British conquerors committed also an existential crime against Antiguans, after British colonization they can’t think or have an own view, they can’t have an objective consideration anymore, colonization has destroyed not only their lands but also their lives and souls, and the innovation in economy are useless for them, as the Gross National Product, which is only an arithmetic mean, a totally wrong criterion of judging.
In A Small Place Kincaid expresses her anger both at the colonists and at the Antiguans for failing to fully achieve their independence. She feels that Antiguans failed to adopt the positive aspects of colonialism, for instance a good educational system that might help the population to better their lives.
In A Small Place, Kincaid calls attention to the fact that in many ways, conditions in Antigua worsened with the achievement of independence.
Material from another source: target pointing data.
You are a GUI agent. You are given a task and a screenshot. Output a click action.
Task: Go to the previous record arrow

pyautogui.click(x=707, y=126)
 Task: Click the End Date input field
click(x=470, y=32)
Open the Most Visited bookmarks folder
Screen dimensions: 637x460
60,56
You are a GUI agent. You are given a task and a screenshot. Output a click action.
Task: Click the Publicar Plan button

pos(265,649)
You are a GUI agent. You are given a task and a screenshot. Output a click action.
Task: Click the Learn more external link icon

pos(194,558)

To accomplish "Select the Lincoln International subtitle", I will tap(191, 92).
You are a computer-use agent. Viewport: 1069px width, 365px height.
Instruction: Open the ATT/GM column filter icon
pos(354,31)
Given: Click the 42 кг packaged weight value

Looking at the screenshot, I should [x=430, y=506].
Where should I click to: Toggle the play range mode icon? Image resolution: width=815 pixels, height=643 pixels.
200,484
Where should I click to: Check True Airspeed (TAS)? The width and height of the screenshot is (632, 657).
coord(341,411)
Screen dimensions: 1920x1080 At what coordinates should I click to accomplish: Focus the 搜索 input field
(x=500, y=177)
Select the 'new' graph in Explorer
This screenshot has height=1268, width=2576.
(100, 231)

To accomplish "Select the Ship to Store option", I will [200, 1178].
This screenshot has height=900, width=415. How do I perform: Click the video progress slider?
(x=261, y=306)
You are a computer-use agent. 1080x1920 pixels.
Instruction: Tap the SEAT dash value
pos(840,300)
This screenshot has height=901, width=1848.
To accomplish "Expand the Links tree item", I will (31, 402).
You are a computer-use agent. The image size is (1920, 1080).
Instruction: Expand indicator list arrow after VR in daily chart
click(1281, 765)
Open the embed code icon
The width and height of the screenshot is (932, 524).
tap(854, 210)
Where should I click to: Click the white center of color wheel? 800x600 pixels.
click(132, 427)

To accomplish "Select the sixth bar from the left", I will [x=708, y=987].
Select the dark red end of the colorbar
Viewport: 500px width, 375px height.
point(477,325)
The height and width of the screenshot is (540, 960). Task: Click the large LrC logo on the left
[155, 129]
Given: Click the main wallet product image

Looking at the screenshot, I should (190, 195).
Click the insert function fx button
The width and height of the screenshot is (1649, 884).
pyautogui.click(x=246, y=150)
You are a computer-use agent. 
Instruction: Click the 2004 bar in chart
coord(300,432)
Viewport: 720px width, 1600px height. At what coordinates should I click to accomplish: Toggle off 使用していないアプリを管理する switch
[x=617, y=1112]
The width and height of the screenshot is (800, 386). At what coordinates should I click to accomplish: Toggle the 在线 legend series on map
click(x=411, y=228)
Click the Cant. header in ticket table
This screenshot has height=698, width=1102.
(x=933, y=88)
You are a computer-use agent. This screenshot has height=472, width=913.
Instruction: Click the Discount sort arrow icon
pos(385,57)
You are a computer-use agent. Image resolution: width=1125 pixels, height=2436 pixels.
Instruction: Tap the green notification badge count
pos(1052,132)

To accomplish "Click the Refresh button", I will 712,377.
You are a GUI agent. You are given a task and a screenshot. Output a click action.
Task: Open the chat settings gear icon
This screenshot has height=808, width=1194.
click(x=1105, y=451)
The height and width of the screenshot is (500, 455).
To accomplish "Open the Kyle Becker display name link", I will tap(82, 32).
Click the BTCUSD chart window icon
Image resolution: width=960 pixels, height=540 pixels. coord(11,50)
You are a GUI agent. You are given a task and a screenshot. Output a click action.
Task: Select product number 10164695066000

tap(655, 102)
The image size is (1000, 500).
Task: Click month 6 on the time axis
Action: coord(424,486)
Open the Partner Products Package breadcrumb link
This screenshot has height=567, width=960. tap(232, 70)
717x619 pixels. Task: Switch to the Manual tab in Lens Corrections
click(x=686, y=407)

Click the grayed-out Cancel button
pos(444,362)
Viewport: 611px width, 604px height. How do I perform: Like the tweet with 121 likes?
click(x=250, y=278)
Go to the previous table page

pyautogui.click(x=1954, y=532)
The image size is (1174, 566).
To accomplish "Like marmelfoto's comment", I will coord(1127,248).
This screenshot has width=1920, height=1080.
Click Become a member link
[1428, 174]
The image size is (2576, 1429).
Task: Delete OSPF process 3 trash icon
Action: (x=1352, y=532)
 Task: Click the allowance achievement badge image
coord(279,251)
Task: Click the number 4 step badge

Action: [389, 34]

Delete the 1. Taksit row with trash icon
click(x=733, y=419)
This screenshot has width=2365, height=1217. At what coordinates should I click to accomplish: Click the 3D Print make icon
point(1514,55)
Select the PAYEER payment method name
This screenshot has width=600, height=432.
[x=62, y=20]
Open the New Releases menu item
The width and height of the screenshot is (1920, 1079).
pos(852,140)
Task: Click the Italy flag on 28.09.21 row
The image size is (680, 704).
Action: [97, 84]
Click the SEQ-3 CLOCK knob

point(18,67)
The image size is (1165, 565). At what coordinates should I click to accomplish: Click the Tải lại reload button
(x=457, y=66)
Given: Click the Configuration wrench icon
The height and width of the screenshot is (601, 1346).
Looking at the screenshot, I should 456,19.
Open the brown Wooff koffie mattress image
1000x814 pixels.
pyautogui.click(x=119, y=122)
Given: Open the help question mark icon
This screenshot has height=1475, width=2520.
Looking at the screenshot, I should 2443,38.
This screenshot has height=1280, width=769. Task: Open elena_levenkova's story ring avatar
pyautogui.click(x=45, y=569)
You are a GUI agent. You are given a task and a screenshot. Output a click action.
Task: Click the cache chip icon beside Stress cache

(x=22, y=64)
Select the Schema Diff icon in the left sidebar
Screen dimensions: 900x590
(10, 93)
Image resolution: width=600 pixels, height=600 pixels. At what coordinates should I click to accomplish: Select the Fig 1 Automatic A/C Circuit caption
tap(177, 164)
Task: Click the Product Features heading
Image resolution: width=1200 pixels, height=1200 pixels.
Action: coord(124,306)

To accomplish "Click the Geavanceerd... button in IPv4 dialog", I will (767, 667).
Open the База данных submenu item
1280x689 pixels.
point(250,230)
She communicates her frustration with her people and capitalism.
The British with their audacious superiority, overwhelmed already affirmed cultures only because these were oral and not written, but it doesn’t mean that there wasn’t any, Antiguans had traditions, history, customs, language and believe that it wasn’t so, is a joke, a sort of justification for their brutal damages. Kincaid expresses its rage in an ironical tone, she calls British “not racist”, even if they imposed rules, lifestyle, culture where people weren’t able to stand.
Towards the end of the extract the addressee “you” becomes less generic, she wants to speak directly to the colonizer, to better underline his blame, to better condemn him for colonialism, boredom and hegemony over innocent Antiguans and also over herself.
She defines the English using bad and harsh adjectives: bad-minded, ill-mannered, miserable.
I the extract Kincaid names also the Barkleys Brother, against whim she is set, because they made money on slaves, selling them first and using their users then. Kincaid, instead, refused to work for banks because she didn’t want to forget the past.
(The native population was largely extirpated and replaced with black slaves. Therefore, the Indian culture was eliminated, the connection with original natives were lost. Even if slavery was outlawed in the late 1800, political and economic power rested in the end of white plantation owners)
The ruins of British colonization are in the main streets of Antigua, they all have a great influence of the Empire, named with the names of the principal English seamen, the houses all Colonial Government Business Institutions and are the most elegant ones; with trees that run along their sides they have a luxuriant aspect, specially East Street with the impressive and fairly Government House, where the Representative for Queen puts up.
Kincaid defines the maritime English heroes as criminal because they came to destroy her land and her population.
She concludes affirming that she would preferred to live like her ancestors, without rules and laws, as monkey on trees and not to be victim of colonization, which only caused discriminations and exploitations.
Kincaid discusses British colonialism, the corruption of the Antiguan government, racism, and greed. It seems to me that post colonial Antigua is worse than colonial Antigua.
Nothing can repress Kincaid’s rage, that became more and more aggressive till to denounce the situation after the independence (gained formally in 1967, and fully in 1981), when the imperial dominion was replaced by a political family only, that social and economic sectors controls, while tourism develops as an endless source of richness represents.